And it’s not drawing plays up in the dirt, either literally or euphemistically, even though it’s a remark that quarterback Ben Roethlisberger made earlier this year, and basically had to incrementally walk back. “It’s just a play that, we had a look and—I don’t know how to best describe it, you’d have to ask someone else—but it worked”, he told reporters after the game about the go-ahead JuJu Smith-Schuster touchdown.
This was after a reporter asked him if this was a play that they drew up ‘on the spot’, and Roethlisberger joked that he was about to drew ‘in the dirt’. But the reality is, and always has been, that these aren’t ad libs in the sense that they are being invented without practice, something that Eric Ebron talked about earlier today.
“All of those plays that Ben would call were all the plays that we would practice”, the veteran tight end said, in contrast to remarks made throughout the year by the wide-eyed rookie, Chase Claypool, about his quarterback’s magic abilities. “And as much as it might seem like Ben’s making stuff up, nah, we practice this stuff”.

Items in a dataset
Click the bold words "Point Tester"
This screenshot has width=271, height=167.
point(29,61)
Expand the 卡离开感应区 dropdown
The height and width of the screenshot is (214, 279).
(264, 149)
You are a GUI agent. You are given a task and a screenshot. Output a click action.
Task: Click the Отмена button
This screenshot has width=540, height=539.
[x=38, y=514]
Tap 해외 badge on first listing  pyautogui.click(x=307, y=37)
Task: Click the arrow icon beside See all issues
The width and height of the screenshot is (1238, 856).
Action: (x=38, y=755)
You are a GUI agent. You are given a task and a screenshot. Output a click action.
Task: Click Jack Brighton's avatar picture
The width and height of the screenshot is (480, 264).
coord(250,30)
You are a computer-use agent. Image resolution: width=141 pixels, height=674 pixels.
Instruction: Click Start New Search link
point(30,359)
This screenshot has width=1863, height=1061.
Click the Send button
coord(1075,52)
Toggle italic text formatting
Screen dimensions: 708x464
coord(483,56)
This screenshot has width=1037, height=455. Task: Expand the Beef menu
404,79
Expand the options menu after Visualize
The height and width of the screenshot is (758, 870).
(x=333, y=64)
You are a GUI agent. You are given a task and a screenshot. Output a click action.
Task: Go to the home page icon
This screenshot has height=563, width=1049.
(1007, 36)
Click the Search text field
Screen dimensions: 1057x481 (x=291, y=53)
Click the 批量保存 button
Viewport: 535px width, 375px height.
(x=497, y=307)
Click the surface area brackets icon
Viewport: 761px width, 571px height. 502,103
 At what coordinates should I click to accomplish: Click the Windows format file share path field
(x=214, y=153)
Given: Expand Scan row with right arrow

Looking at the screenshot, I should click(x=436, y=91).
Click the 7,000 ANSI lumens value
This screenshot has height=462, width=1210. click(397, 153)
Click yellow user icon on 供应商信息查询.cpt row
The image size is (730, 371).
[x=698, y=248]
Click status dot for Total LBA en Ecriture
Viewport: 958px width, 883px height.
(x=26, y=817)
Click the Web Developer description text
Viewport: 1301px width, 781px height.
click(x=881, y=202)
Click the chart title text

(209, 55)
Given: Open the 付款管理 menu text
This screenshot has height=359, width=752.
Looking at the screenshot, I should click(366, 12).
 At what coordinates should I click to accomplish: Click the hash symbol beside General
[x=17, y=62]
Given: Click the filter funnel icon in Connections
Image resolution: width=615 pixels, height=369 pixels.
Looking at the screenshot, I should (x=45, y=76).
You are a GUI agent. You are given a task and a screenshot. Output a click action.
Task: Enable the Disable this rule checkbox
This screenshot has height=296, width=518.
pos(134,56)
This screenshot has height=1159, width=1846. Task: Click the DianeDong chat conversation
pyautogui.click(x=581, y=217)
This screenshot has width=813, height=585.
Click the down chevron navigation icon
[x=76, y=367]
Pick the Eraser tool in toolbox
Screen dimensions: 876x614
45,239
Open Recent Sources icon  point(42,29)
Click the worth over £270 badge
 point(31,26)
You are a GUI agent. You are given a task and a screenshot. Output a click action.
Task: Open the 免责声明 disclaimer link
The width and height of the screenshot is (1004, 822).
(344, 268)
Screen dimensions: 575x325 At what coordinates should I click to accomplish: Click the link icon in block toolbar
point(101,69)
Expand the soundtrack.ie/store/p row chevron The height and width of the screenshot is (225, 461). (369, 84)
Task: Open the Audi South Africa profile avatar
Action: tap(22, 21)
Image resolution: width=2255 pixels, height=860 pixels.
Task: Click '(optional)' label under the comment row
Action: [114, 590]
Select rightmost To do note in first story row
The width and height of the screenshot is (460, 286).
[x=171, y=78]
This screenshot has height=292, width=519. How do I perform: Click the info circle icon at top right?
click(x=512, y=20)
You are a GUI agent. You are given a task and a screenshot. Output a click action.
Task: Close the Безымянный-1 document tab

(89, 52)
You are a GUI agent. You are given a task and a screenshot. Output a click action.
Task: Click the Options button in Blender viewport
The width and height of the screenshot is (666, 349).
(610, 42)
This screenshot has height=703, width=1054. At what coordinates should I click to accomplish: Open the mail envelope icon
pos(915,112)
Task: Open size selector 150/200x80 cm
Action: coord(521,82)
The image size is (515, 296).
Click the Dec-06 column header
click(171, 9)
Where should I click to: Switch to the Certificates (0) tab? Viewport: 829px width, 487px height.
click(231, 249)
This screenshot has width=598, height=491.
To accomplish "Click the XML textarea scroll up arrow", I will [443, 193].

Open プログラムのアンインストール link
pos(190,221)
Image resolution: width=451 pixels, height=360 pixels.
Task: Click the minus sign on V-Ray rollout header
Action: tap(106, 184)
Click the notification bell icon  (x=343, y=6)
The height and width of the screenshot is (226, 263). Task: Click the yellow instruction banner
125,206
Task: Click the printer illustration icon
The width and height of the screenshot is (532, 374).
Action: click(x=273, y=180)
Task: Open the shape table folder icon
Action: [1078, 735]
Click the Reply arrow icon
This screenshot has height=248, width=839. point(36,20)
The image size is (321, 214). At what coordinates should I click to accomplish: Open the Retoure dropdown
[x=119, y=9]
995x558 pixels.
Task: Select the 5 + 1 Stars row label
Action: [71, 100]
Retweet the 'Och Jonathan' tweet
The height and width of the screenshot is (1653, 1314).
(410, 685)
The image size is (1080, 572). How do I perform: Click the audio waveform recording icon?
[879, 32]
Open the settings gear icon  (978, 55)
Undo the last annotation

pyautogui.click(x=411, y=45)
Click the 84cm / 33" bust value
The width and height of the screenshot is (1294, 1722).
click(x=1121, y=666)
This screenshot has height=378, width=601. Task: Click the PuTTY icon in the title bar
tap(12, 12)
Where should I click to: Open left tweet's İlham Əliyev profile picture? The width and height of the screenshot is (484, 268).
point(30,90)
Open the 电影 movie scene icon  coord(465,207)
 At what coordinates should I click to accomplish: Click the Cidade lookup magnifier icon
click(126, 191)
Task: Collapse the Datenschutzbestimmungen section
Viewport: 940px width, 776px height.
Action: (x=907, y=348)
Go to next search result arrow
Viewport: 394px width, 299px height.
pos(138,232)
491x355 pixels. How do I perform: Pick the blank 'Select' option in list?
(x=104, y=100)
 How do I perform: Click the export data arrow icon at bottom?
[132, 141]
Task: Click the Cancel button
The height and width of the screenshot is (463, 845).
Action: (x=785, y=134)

▸ Task 1
Rewrite the entries from the line containing "Expand the 卡离开感应区 dropdown" down to the line containing "point(30,359)", both ends included, keeping every line and raising each coordinate value in the answers by 108.
▸ Task 2
Pick up the passage about Roethlisberger's supposedly improvised plays where it stops, and continue it.
The passage and the entries have nothing to do with each other.

▸ Exercise output 1
Expand the 卡离开感应区 dropdown
The height and width of the screenshot is (214, 279).
(372, 257)
You are a GUI agent. You are given a task and a screenshot. Output a click action.
Task: Click the Отмена button
This screenshot has width=540, height=539.
[x=146, y=622]
Tap 해외 badge on first listing  pyautogui.click(x=415, y=145)
Task: Click the arrow icon beside See all issues
The width and height of the screenshot is (1238, 856).
Action: (x=146, y=863)
You are a GUI agent. You are given a task and a screenshot. Output a click action.
Task: Click Jack Brighton's avatar picture
The width and height of the screenshot is (480, 264).
coord(358,138)
You are a computer-use agent. Image resolution: width=141 pixels, height=674 pixels.
Instruction: Click Start New Search link
point(138,467)

▸ Exercise output 2
“That’s situational where we put our receivers far outside and we would run up draws or throw it outside”, he added. “That was stuff that we’ve practiced for the last like three weeks. These are things that we understand, when we get in situations where we need offense, how to recreate and try to create problems for opposing defenses. So that’s really all it is”.
The Steelers, and just about every team, ask their players to know every position that they might play, and ideally, to understand every play as a concept, rather than simply what they are assigned to do on said play.
What is what enables them to do things like this in a no-huddle, where you could run a play or a route concept even if that specific player may have never run that particular play from that particular position, because he will understand what it is that he is being asked to do. It’s not street ball. It’s preparation.